En Inde, un juge a condamné des hauts fonctionnaires et des ministres d’Allahabad à placer leurs enfants dans des écoles publiques afin qu’ils soient au courant des soucis auxquels ils font face. Devrions-nous faire la même chose à Maurice pour démontrer que vous autres, dirigeants politiques, faites confiance à l’instruction publique ?
Mes parents ont choisi de me placer dans une école privée. Quand je suis devenue parent à mon tour, j’ai envoyé mes enfants à l’école Aryan Vedic avant de les faire admettre au collège du St-Esprit. Je ne pense pas que si je ne les avais pas envoyés à l’école Aryan Vedic, cela veut dire que j’aurais manqué de confiance dans le système. Moi, j’ai voulu savoir comment une école publique fonctionnait.
 
Y aura-t-il d’autres recrutements dans l’Éducation avec le Nine-Year Schooling ?
Définitivement. Tout dépendra d’ailleurs du financement. Des enseignants pour les nouvelles matières seront embauchés. Il ne faut toutefois pas oublier que le nombre d’admissions est en baisse constante.
 
Sautons du coq à l’âne. Vous êtes la plus citée pour prendre la direction du MSM…
La question ne se pose…
 
 …au cas où votre leader tarde à obtenir son appel. Vous vous voyez à la tête du Sun Trust ? 

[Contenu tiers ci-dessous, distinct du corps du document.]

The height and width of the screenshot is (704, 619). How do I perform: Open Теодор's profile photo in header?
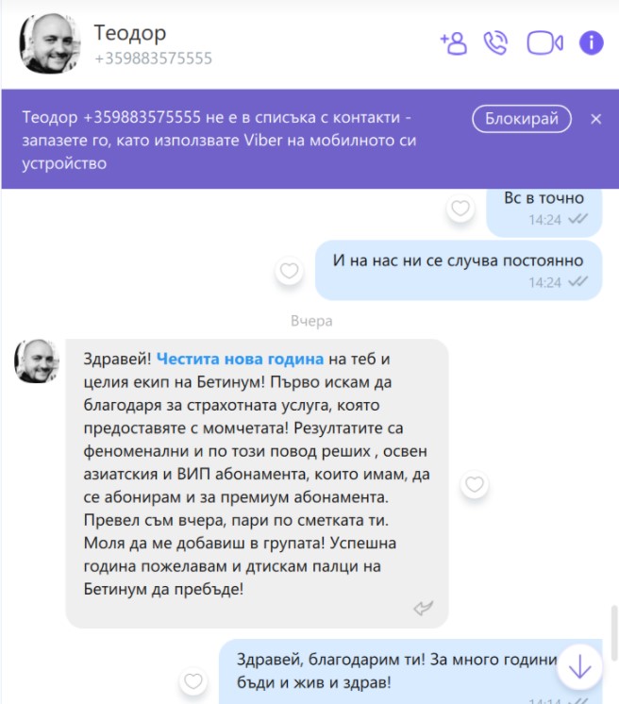coord(50,43)
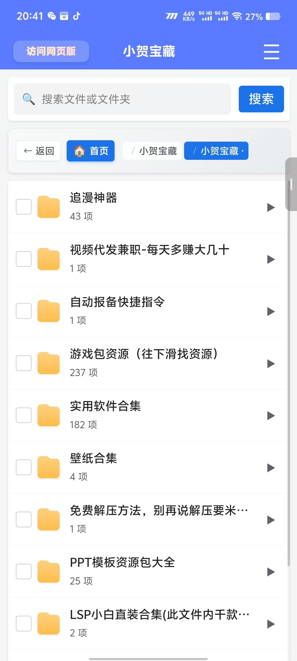
Task: Open the hamburger menu icon
Action: click(x=271, y=52)
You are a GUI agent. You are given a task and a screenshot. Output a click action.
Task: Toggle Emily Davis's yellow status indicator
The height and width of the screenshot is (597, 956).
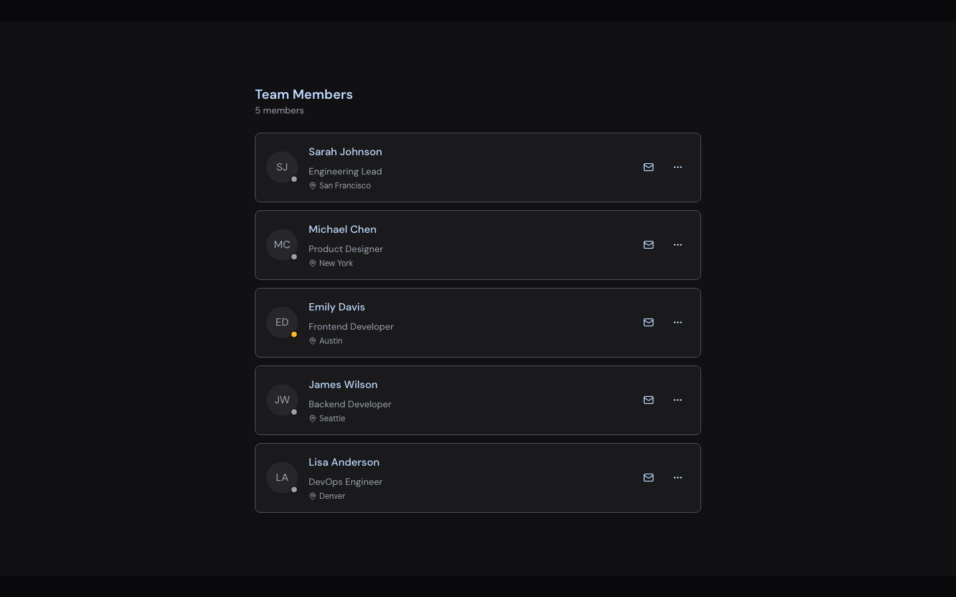pyautogui.click(x=294, y=334)
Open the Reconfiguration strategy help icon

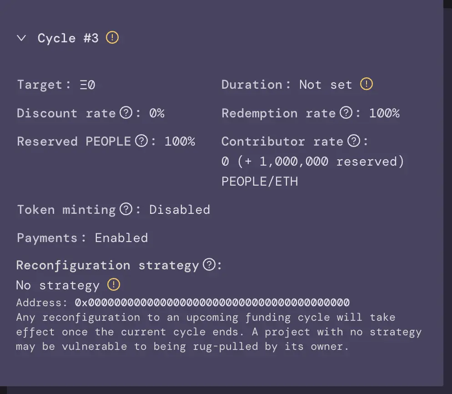[208, 264]
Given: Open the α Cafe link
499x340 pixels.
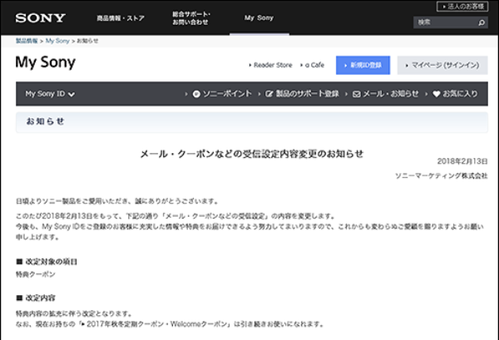Looking at the screenshot, I should 316,65.
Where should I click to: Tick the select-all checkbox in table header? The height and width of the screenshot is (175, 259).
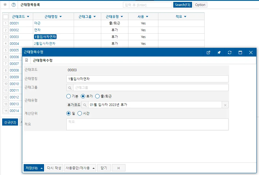[x=6, y=17]
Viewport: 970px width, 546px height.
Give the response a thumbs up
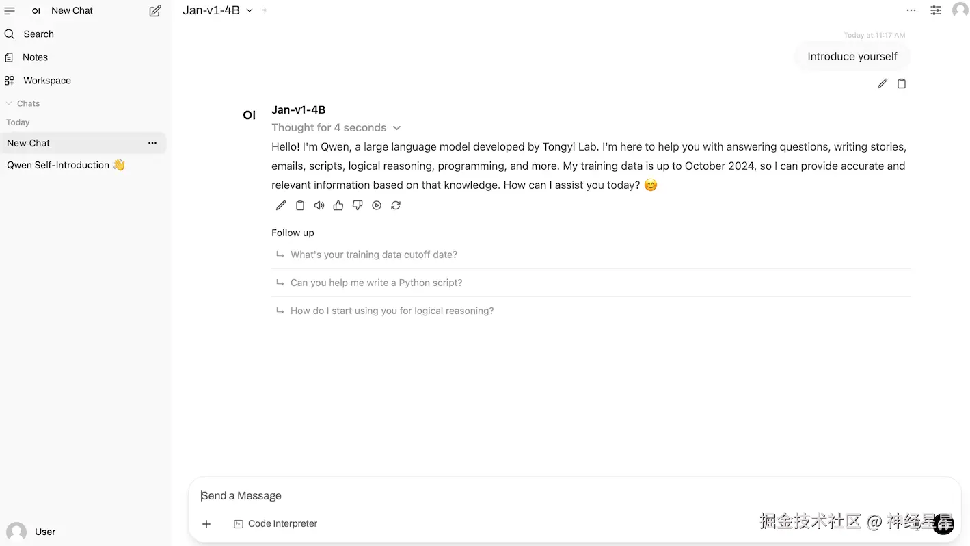pos(338,205)
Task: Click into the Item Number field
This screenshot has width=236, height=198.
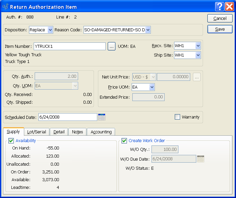Action: pos(69,46)
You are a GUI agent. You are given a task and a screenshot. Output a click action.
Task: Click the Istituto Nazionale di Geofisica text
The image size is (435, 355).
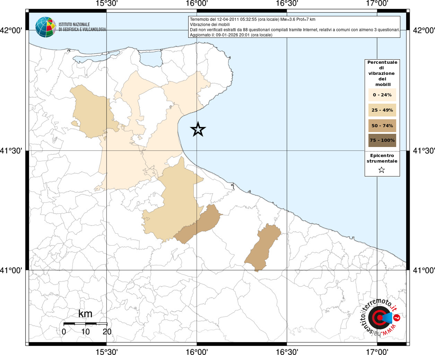point(82,27)
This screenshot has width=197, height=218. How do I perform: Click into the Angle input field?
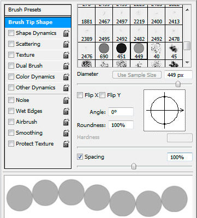(x=121, y=112)
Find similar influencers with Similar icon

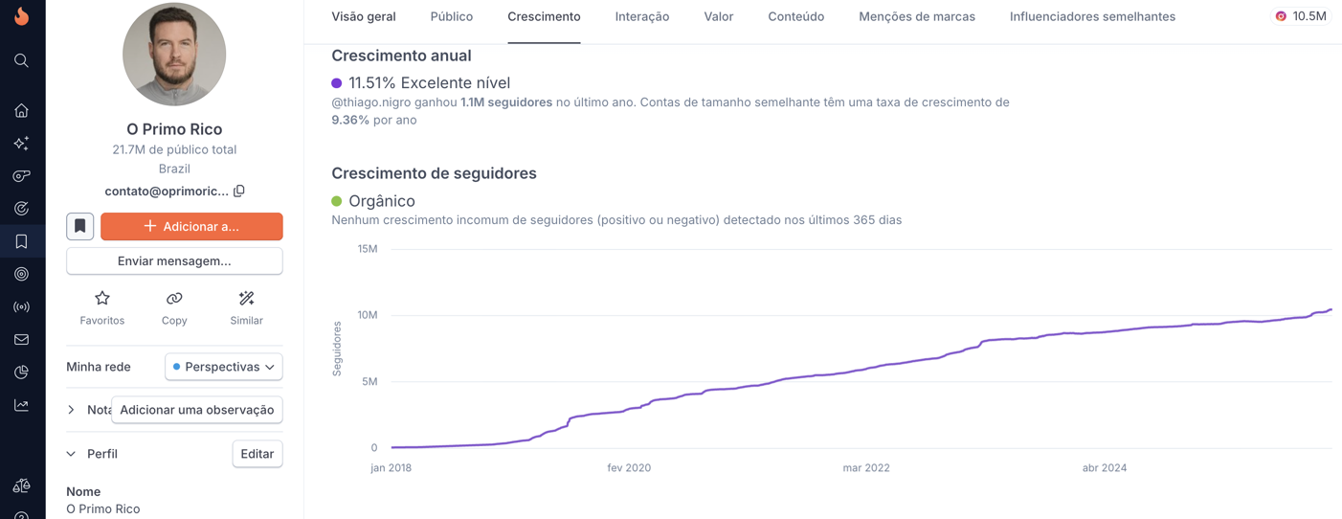[x=246, y=299]
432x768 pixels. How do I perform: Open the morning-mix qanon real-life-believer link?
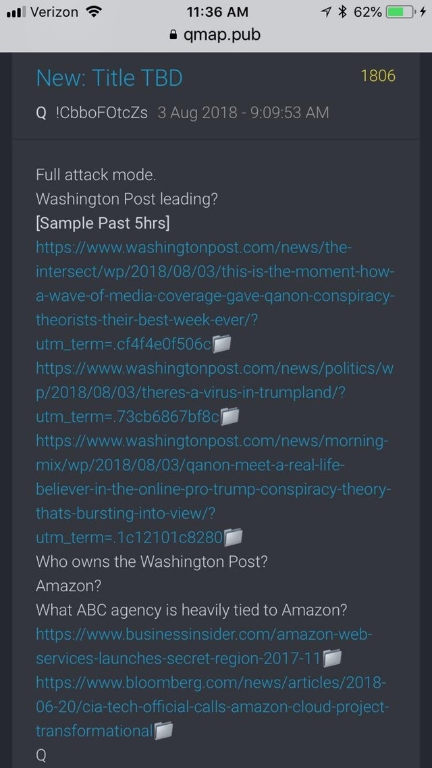(213, 489)
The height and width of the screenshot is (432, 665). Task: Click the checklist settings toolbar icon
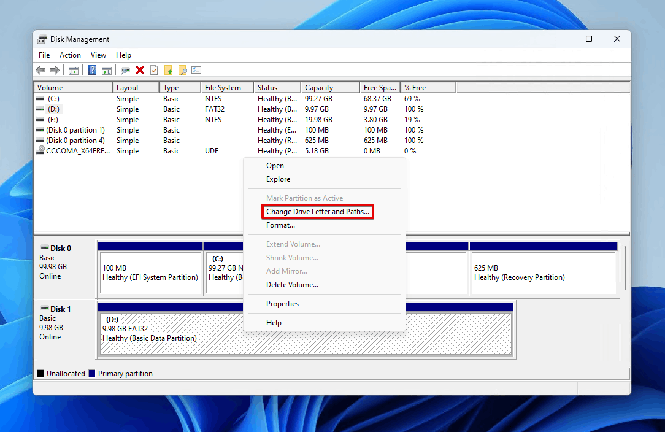(x=196, y=71)
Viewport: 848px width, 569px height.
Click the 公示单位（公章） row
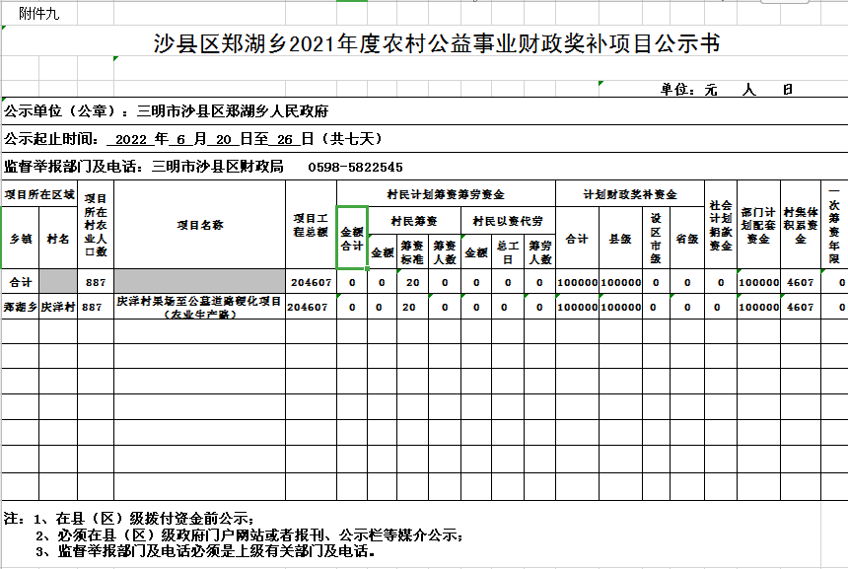pyautogui.click(x=168, y=110)
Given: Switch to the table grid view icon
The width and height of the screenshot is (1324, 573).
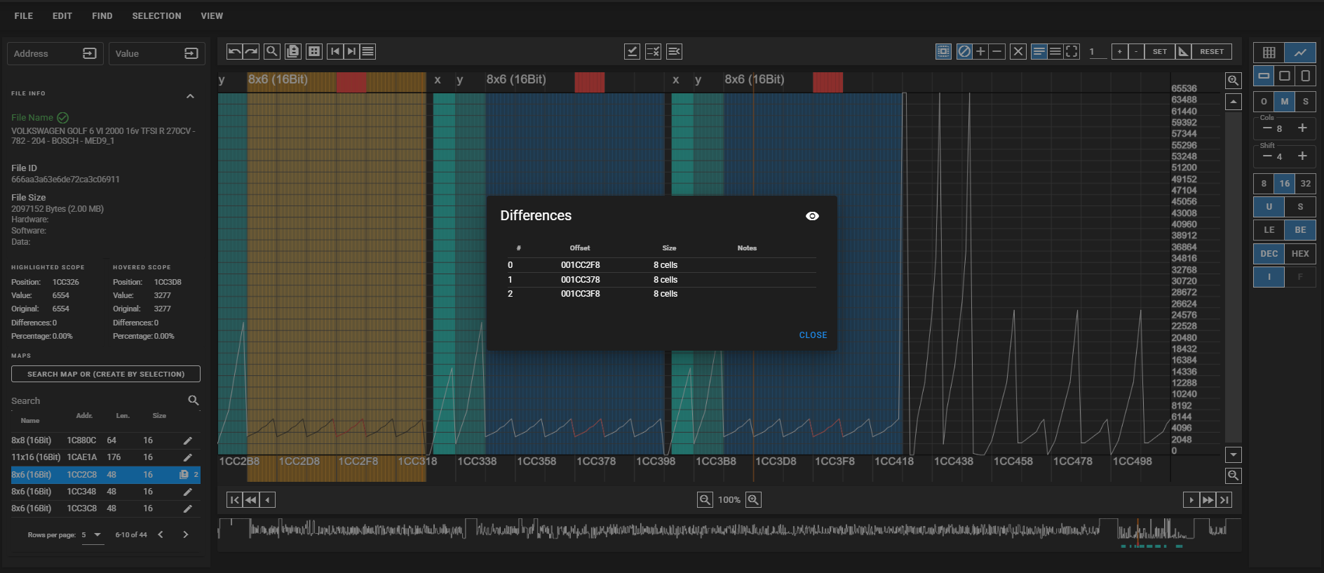Looking at the screenshot, I should pyautogui.click(x=1269, y=53).
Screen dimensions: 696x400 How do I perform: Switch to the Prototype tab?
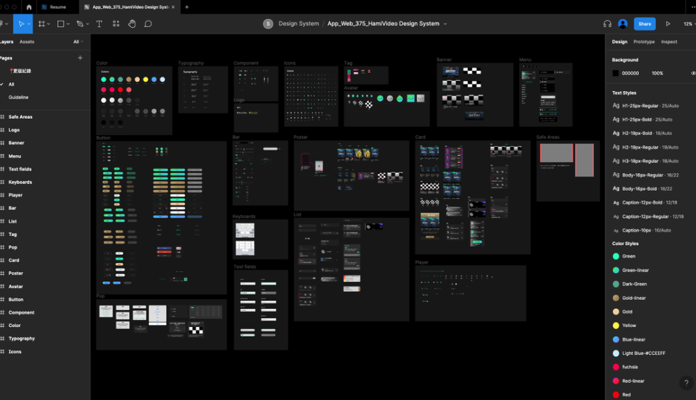click(644, 42)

La question ne se pose pas. Pravind Jugnauth est mon leader, il restera mon leader.
 
Arrêtons avec le culte de la personnalité. En GrandeBretagne, les leaders partent après un certain nombre d’années. Pensez-vous pouvoir être le leader d’un parti, voire être chef d’un gouvernement ? Cela vous a-t-il déjà effleuré l’esprit ? 
Je choisis de ne pas répondre à cette question…
 
Vous vous défilez ?
On ne va quand même pas vous expulser du MSM… Non… Être leader du MSM ou chef de gouvernement ne figure pas parmi mes aspirations politiques… immédiates.
 
Que se passe-t-il entre Showkutally Soodhun et Xavier-Luc Duval ? Sont-ils toujours à couteaux tirés ?
Showkutally Soodhun a déjà dit qu’il considère Xavier-Luc Duval comme son frère.
 
Frères ennemis ? 
Je les ai vus au Conseil des ministres. Ils s’entendent très bien.